■ EXERCISE OBJECTIVE: Exactly the lines below from the one with "The width and height of the screenshot is (850, 620)." up to and including the one with "Toggle the Feature request legend item" make up the answer, with nothing else added.

■ PROVIDED RECORDS:
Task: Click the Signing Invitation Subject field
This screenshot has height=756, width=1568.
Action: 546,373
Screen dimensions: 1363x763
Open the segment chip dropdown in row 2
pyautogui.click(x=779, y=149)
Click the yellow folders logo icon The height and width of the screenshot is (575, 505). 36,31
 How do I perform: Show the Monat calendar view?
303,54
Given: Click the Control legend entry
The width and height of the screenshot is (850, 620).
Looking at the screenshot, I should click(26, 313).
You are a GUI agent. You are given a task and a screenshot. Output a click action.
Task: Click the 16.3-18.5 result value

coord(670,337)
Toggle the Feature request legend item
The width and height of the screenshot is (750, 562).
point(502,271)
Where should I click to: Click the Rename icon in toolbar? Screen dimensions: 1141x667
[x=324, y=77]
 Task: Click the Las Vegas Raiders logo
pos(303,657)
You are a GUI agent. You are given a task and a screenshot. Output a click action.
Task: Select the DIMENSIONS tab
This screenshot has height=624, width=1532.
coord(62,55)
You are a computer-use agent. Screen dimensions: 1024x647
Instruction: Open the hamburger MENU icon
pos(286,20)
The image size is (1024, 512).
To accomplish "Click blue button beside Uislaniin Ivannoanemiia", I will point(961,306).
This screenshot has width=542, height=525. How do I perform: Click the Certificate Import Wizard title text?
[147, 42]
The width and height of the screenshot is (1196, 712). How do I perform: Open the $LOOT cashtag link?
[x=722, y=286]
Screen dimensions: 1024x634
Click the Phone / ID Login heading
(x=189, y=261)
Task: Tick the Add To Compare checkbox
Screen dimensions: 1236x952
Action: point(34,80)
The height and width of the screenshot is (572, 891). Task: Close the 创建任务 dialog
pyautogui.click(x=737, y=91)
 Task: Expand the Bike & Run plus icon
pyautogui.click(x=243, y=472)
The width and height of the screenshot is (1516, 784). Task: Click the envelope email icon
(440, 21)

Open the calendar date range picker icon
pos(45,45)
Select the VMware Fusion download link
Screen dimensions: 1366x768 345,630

■ ANSWER TO THE PROBLEM:
The width and height of the screenshot is (850, 620).
Looking at the screenshot, I should click(26, 313).
You are a GUI agent. You are given a task and a screenshot. Output a click action.
Task: Click the 16.3-18.5 result value

coord(670,337)
Toggle the Feature request legend item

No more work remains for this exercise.